#### Passage shown
▼
As suggested in the comments by @joriki, I made a ternary plot. Each point represents a set of two randomly chosen points on the stick: the point's perpendicular distances to the edges of the graph are the fragment lengths. Once again, the blue regions contain combinations that meet the condition in the question, and the red region contains combinations that do not meet the condition.

enter image description here

Here is a close-up of the bottom-right region, whose upper-left vertex is the centre of the ternary graph.

enter image description here

In the close-up diagram, we could have worked out intuitively:

  • the map of colors;
  • the fact that the blue region's base is $\frac23$ of the combined red-blue region's base; and
  • the fact that the blue region's height is $\frac34$ of the combined red-blue region's height

(which implies that the blue and red regions have equal area, so the probability in the OP is $\frac12$) by the following reasoning.

In the close-up diagram, the points on the bottom edge represent breakages in which one fragment has $0$ length. So on this line, the points that satisfy the condition in the question are such that the distance to the left edge of the entire ternary graph is at least twice the distance to the right edge. This implies that, in the close-up diagram, the blue region's base is $\frac23$ of the combined red-blue region's base.
▲
Collected data:
▼
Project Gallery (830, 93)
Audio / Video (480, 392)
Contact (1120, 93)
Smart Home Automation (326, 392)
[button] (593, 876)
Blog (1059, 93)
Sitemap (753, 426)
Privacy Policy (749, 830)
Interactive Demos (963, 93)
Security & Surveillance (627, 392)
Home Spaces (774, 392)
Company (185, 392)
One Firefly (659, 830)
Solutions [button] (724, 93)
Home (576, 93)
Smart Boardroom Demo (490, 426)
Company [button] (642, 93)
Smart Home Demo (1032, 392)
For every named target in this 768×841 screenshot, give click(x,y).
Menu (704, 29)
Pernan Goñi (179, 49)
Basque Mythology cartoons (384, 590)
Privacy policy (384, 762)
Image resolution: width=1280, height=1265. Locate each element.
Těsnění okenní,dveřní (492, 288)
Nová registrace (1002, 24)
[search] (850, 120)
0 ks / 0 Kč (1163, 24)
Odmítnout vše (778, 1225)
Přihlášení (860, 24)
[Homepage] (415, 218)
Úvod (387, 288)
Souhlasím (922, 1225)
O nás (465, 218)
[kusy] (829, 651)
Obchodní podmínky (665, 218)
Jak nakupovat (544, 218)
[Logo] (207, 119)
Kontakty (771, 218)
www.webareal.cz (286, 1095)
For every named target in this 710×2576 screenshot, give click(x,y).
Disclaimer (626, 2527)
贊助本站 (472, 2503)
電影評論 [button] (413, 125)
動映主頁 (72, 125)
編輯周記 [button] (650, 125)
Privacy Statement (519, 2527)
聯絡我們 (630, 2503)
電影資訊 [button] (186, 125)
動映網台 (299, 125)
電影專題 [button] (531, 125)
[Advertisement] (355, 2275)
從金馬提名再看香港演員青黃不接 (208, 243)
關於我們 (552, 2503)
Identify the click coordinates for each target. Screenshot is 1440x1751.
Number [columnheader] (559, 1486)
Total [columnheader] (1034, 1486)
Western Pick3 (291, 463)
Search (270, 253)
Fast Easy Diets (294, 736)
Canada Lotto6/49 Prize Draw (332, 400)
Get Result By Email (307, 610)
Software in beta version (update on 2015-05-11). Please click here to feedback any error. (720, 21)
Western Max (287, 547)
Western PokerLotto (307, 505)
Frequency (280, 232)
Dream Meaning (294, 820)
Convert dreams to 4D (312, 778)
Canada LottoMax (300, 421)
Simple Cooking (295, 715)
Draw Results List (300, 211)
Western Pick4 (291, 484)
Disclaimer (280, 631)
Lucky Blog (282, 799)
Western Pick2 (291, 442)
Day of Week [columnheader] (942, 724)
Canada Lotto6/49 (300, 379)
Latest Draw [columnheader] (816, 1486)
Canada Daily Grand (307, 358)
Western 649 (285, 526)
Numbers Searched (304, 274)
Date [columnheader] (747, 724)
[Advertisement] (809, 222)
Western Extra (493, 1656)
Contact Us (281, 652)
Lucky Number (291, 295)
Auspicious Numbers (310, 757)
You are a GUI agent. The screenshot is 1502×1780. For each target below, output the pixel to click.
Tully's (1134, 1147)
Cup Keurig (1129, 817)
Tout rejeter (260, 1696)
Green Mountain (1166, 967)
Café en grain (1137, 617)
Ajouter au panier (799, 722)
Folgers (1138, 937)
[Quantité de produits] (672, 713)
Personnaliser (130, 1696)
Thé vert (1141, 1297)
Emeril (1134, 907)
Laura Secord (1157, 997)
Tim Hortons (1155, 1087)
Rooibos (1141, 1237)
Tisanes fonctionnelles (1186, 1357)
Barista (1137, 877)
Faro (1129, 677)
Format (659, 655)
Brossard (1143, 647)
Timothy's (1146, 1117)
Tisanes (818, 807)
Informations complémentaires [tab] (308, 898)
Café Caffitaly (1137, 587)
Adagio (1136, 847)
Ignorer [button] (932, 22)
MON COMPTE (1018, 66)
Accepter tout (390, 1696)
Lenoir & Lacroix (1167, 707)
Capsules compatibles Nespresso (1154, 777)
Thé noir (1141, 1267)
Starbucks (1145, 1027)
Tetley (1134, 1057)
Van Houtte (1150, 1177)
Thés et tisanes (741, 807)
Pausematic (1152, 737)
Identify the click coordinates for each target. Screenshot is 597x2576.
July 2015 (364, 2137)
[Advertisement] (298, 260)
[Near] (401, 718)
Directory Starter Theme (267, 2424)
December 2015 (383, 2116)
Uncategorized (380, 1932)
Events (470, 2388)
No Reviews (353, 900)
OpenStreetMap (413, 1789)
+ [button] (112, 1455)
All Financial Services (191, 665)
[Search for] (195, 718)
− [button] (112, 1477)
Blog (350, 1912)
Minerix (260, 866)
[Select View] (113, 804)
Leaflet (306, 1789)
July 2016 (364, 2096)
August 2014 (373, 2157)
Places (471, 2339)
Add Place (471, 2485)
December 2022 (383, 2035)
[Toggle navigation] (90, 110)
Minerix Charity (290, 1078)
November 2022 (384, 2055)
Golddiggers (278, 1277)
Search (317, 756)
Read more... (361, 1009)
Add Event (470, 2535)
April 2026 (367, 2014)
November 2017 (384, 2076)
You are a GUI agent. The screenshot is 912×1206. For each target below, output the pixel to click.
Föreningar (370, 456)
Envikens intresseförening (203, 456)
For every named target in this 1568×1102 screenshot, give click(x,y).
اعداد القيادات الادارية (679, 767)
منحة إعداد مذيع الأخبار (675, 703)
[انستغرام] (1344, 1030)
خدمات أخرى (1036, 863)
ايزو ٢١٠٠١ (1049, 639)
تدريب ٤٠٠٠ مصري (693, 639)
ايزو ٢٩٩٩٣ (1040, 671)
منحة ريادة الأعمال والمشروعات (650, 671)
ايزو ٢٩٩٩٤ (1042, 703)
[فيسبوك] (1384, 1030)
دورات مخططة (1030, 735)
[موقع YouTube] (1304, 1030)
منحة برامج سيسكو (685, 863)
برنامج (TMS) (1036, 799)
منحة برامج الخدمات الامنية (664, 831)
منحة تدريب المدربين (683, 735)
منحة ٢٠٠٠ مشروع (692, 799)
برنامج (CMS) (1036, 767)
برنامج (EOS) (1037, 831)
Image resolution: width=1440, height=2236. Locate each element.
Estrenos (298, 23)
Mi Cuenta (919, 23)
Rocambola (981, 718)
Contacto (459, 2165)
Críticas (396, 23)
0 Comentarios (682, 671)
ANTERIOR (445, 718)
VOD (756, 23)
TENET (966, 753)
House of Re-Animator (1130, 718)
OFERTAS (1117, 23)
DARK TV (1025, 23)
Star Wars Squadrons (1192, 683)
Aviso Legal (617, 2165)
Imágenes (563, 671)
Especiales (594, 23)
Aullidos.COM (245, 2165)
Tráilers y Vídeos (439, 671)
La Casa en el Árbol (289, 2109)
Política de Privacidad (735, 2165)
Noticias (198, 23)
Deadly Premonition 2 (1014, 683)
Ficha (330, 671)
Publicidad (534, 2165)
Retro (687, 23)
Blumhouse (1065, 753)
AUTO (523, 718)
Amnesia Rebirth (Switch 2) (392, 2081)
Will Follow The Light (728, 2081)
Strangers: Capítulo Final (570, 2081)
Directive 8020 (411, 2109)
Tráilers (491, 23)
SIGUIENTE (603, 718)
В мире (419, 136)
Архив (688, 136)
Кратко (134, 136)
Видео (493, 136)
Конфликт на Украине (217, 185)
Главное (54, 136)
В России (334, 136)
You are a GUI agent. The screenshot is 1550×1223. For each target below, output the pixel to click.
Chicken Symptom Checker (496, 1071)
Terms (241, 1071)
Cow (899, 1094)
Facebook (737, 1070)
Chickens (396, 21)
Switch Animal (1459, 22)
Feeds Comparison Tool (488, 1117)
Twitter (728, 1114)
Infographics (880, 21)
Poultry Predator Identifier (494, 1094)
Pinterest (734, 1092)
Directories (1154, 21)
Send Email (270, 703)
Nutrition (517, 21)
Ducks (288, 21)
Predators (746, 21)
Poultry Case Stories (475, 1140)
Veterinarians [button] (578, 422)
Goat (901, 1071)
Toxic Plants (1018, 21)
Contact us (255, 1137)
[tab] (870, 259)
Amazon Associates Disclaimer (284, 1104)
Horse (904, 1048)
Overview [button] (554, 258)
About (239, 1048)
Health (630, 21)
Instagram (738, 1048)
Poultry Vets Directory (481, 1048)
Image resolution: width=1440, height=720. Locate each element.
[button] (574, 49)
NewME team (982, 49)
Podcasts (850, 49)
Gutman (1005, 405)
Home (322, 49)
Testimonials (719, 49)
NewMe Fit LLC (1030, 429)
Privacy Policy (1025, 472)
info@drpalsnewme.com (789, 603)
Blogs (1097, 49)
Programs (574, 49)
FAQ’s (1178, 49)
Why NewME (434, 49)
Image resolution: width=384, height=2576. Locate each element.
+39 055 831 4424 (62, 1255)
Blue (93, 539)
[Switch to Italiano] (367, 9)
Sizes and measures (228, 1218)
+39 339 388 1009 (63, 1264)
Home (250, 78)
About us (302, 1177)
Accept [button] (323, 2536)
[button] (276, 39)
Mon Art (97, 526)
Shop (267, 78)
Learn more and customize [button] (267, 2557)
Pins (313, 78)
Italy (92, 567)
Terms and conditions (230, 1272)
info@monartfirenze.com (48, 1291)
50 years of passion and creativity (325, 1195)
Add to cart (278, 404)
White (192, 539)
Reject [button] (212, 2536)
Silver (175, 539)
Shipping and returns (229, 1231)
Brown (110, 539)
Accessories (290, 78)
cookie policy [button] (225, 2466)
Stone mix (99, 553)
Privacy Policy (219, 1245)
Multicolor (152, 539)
▲
#### Apply what you read
1. Return the portion of the broken-stick passage between "As suggested in" and "the ternary graph.", inclusive, copied word for word.
2. Resume the broken-stick passage, picking up after its last sentence.

#### Outputs for the tasks
1.
As suggested in the comments by @joriki, I made a ternary plot. Each point represents a set of two randomly chosen points on the stick: the point's perpendicular distances to the edges of the graph are the fragment lengths. Once again, the blue regions contain combinations that meet the condition in the question, and the red region contains combinations that do not meet the condition.

enter image description here

Here is a close-up of the bottom-right region, whose upper-left vertex is the centre of the ternary graph.

2.
Now consider a horizontal line slightly above the bottom edge. As we move this horizontal line up, the boundary point between red and blue has a straight line locus, by the previous reasoning.

Keep moving this horizontal line up, until we reach the horizontal line $0.25$ from the bottom edge (assuming the original stick had length $1$). This is a critical height. Consider a horizontal line $0.26$ above the bottom edge. It is no longer that case that, to meet the condition in the question, points only need their distance to the left edge be at least twice the distance to the right edge. So the blue region must have a vertex here.

Someone arguing based on the lower half of the right edge (instead of the right half of the bottom edge) would have arrived at this same vertex, so this vertex is at the top edge of the close-up diagram. In the close-up diagram, the combined red-blue region has height $\frac13$, so the height of the blue region is $\frac34$ the height of the combined red-blue region.

All of this implies that the probability in the OP is $\frac12$.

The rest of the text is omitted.